# ABOUT THIS EXERCISE
Word for word, restate the lines from the one containing "Given: Click the" through the last line of the material, and include no pictures.

###

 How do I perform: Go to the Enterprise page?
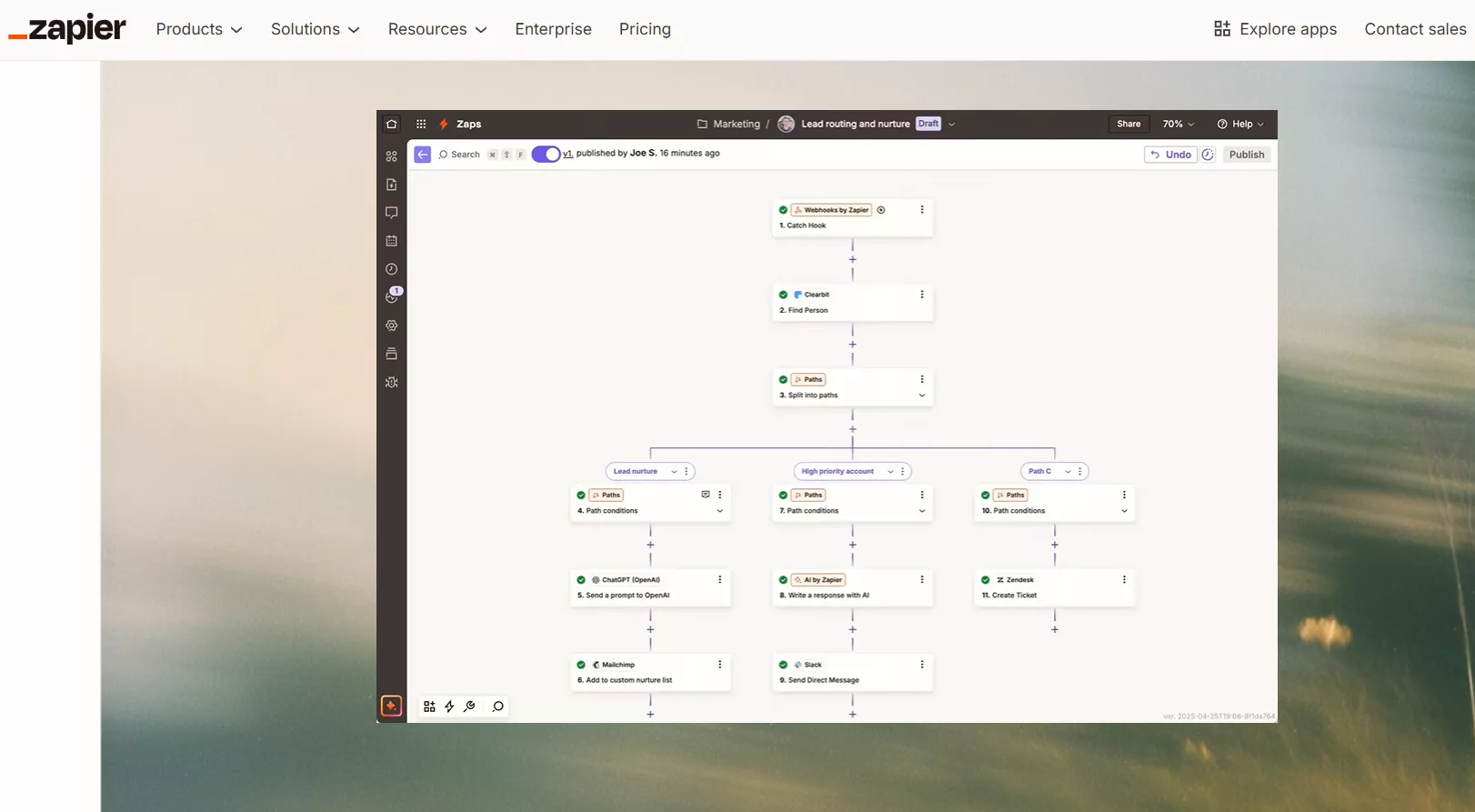point(553,29)
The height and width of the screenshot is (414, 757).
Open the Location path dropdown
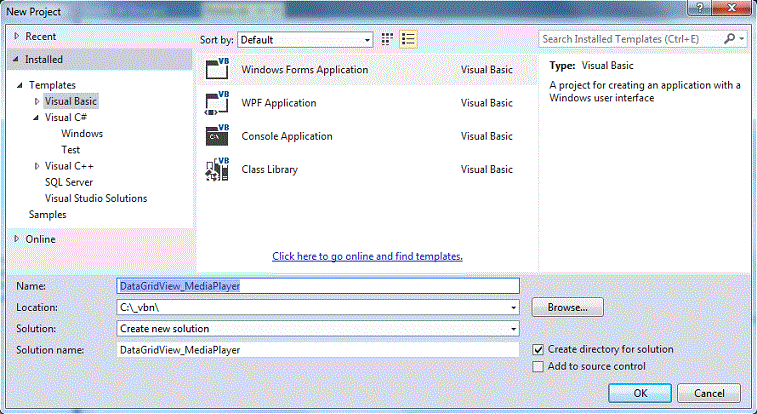click(x=513, y=308)
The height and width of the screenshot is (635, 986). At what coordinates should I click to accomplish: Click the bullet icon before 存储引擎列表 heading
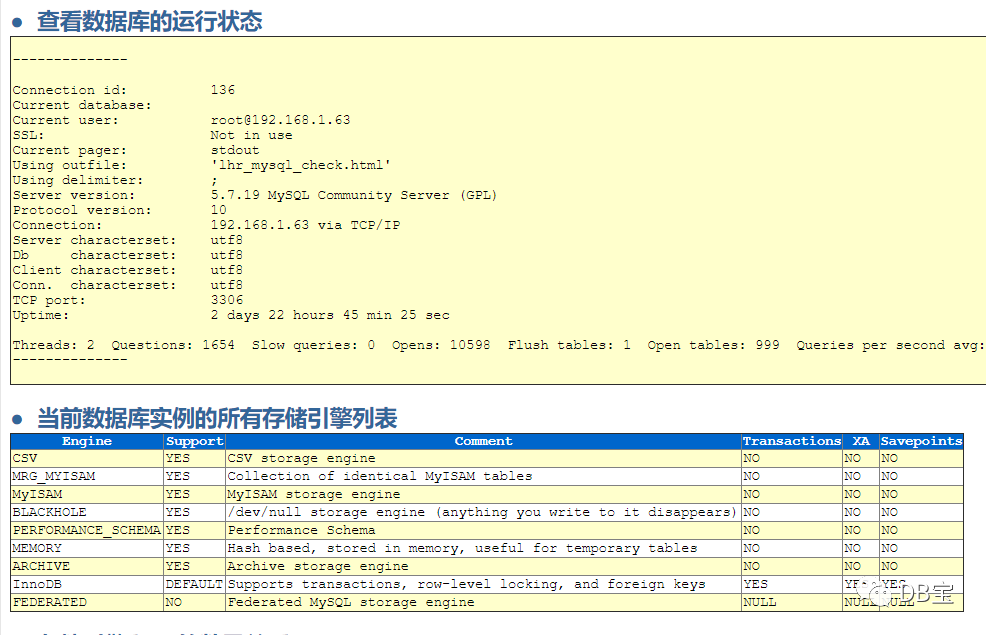tap(17, 419)
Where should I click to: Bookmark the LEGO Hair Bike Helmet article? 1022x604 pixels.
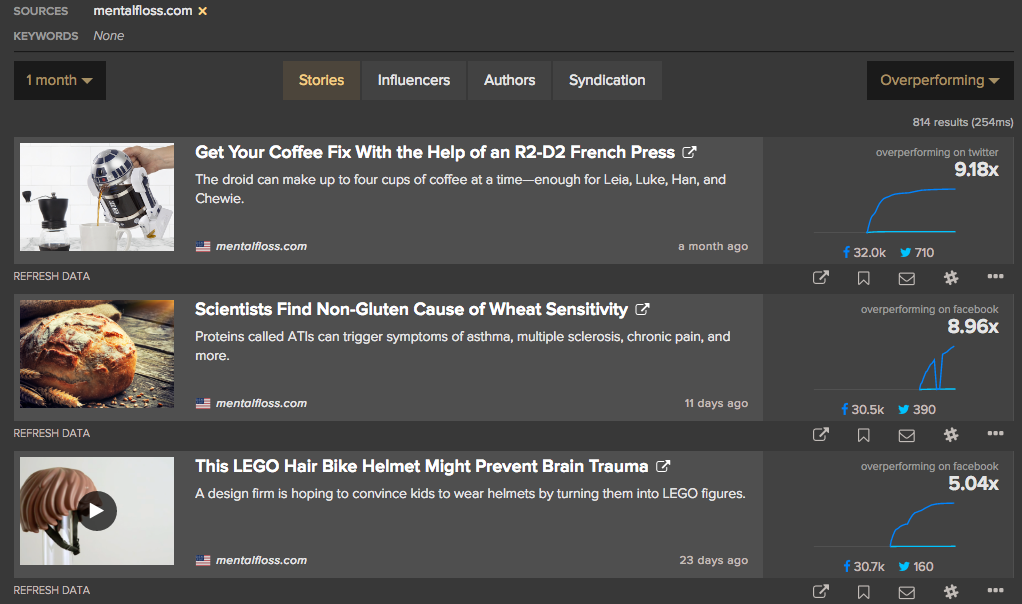point(862,590)
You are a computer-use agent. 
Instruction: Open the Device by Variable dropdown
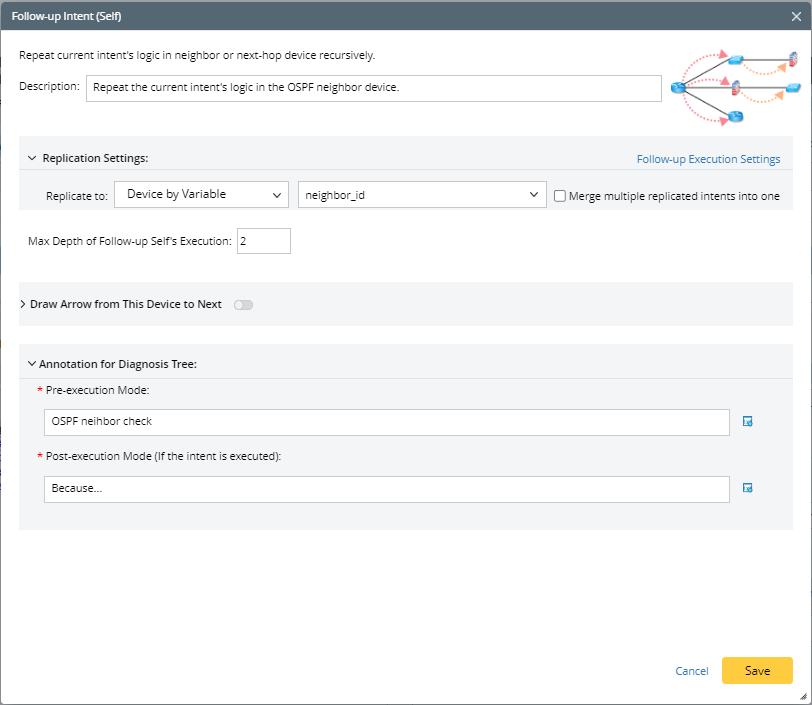pyautogui.click(x=202, y=195)
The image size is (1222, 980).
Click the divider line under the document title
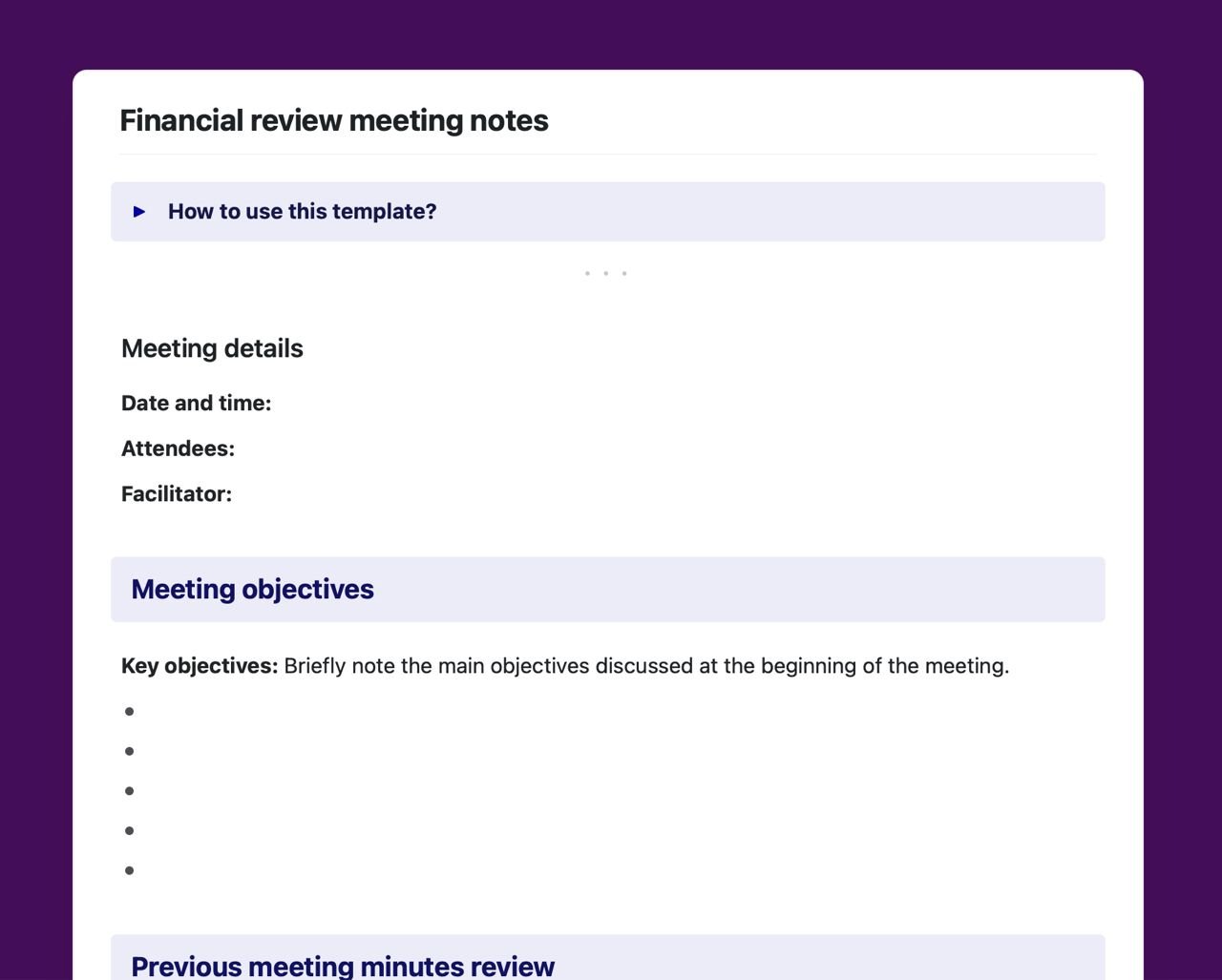(607, 155)
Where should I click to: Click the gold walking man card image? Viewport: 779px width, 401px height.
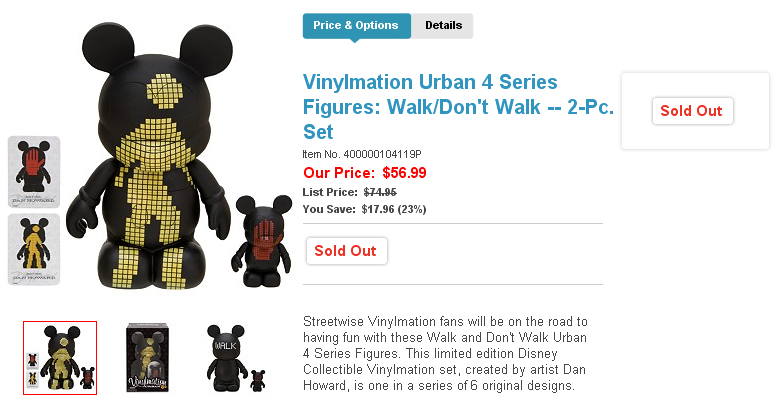coord(34,248)
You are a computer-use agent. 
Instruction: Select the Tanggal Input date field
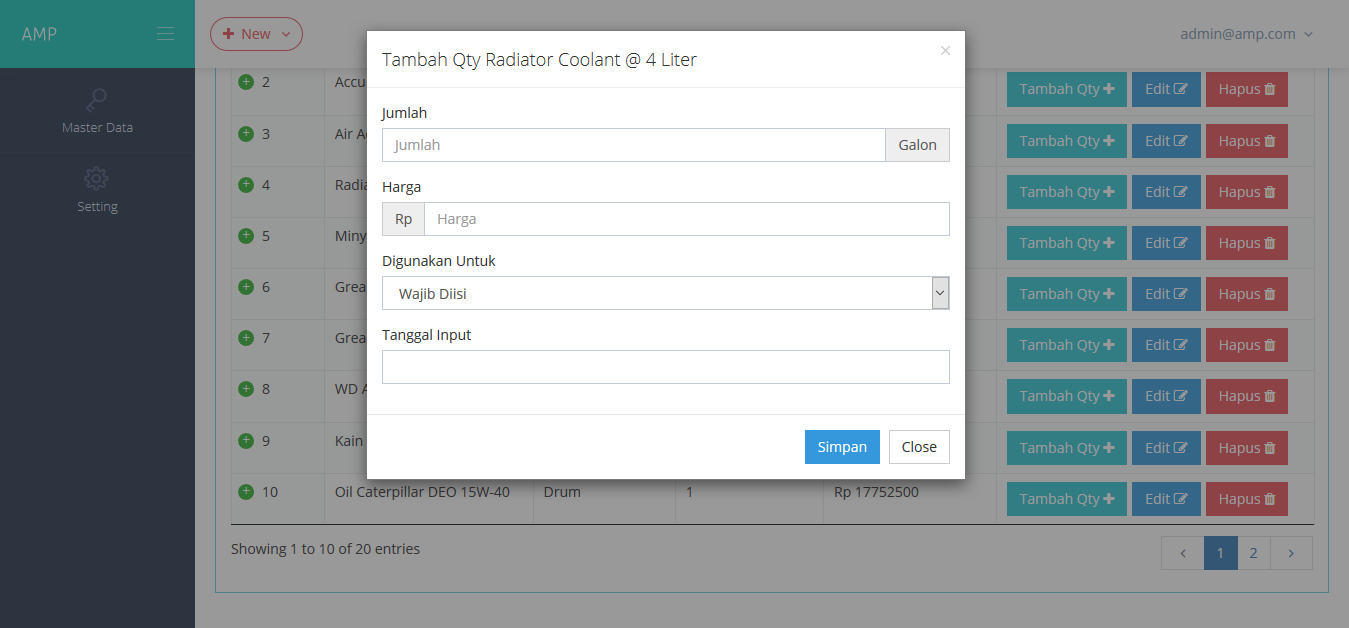(665, 367)
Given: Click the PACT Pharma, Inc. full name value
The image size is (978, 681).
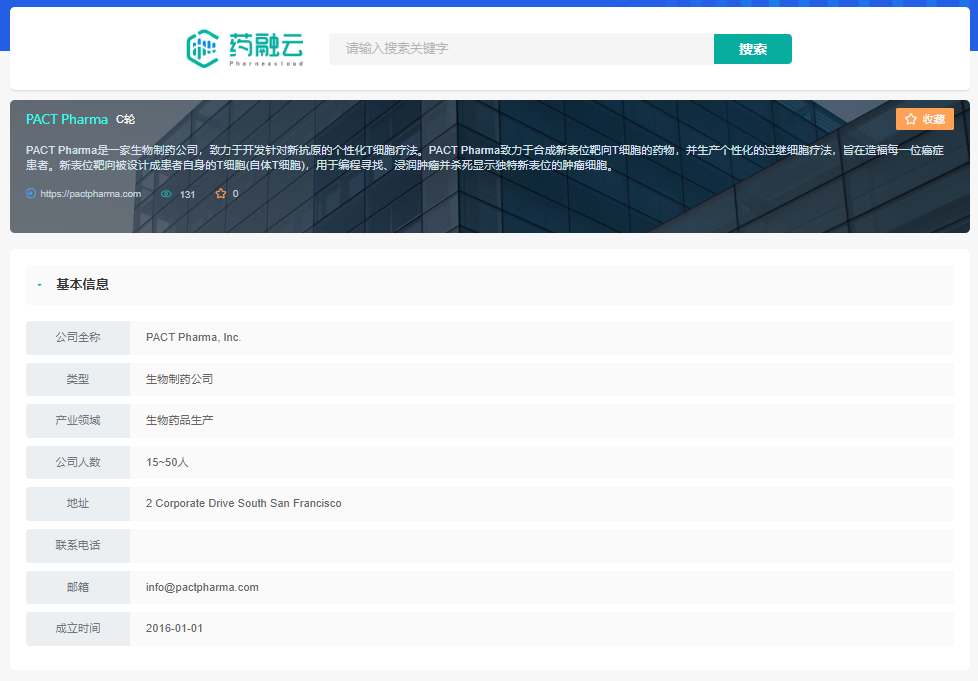Looking at the screenshot, I should point(193,337).
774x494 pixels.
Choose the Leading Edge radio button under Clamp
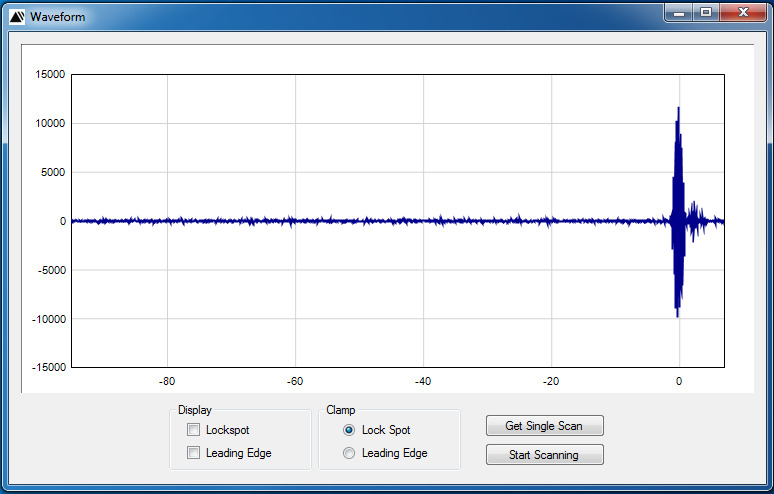click(349, 453)
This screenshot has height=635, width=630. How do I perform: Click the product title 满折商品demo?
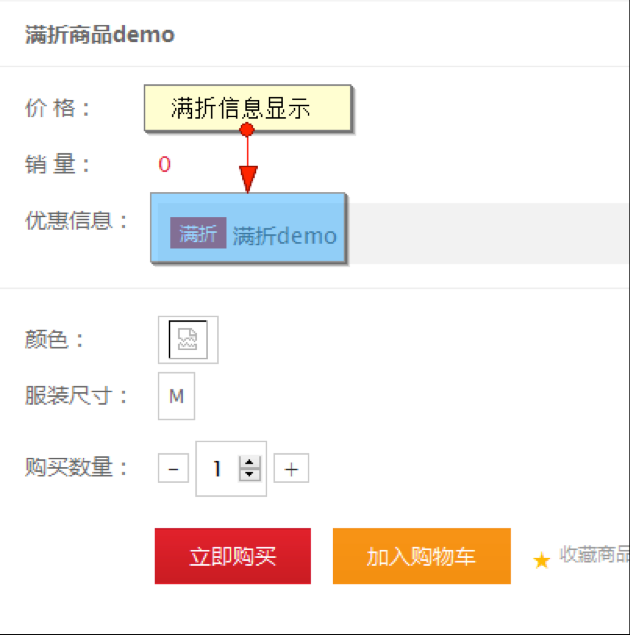100,34
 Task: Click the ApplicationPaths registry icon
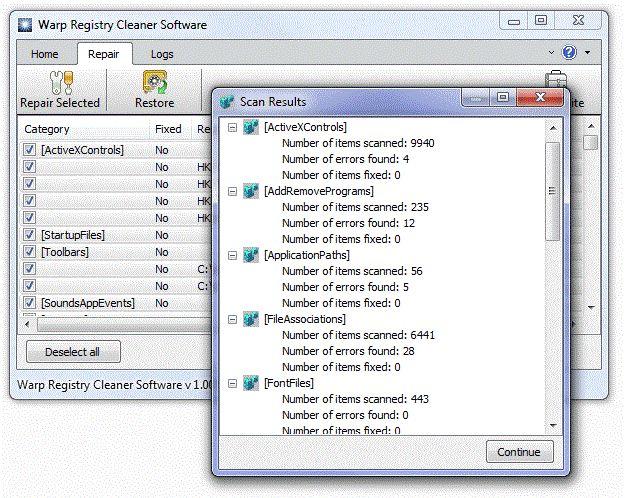(251, 255)
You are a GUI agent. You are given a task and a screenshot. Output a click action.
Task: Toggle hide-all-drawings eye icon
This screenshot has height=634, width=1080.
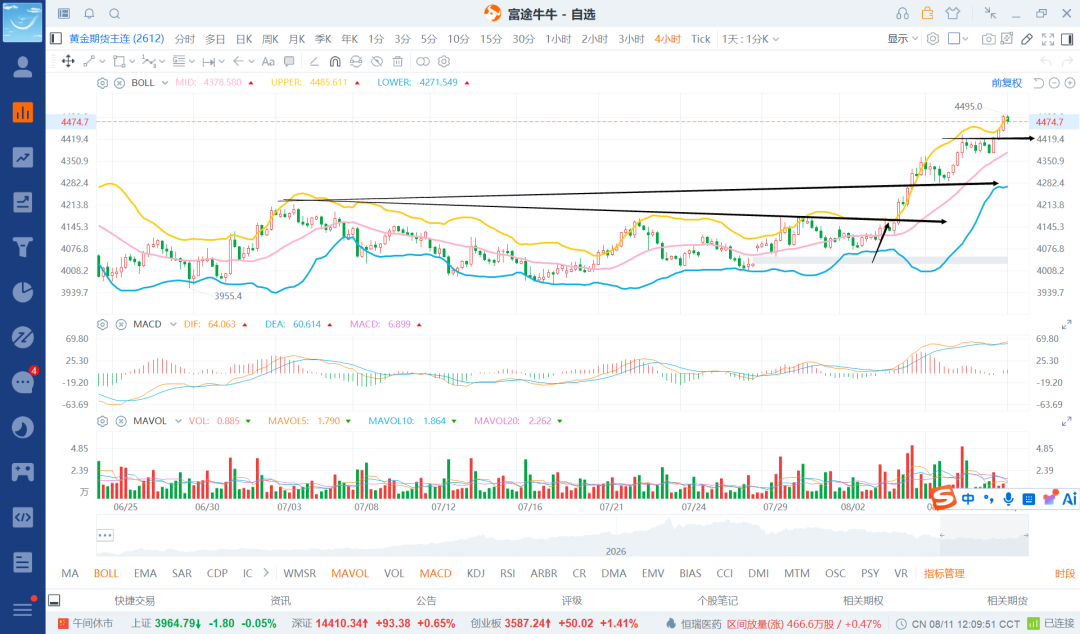click(377, 61)
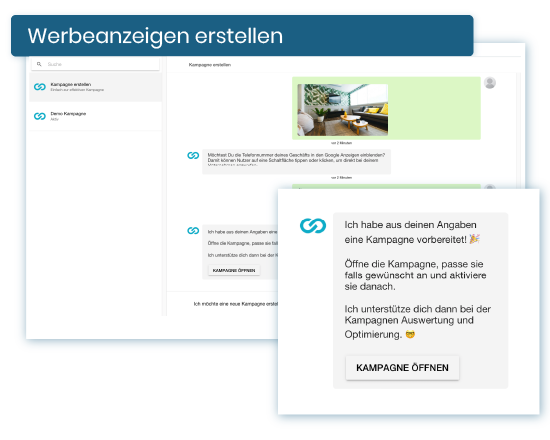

###

# ANSWER TO THE PROBLEM
Given: Click the PACT Pharma, Inc. full name value
The image size is (978, 681).
Looking at the screenshot, I should point(193,337).
774x494 pixels.
Choose the Leading Edge radio button under Clamp
click(349, 453)
This screenshot has height=635, width=630. How do I perform: Click the product title 满折商品demo?
100,34
 Task: Click the ApplicationPaths registry icon
(251, 255)
You are a GUI agent. You are given a task and a screenshot. Output a click action.
Task: Toggle hide-all-drawings eye icon
This screenshot has height=634, width=1080.
click(377, 61)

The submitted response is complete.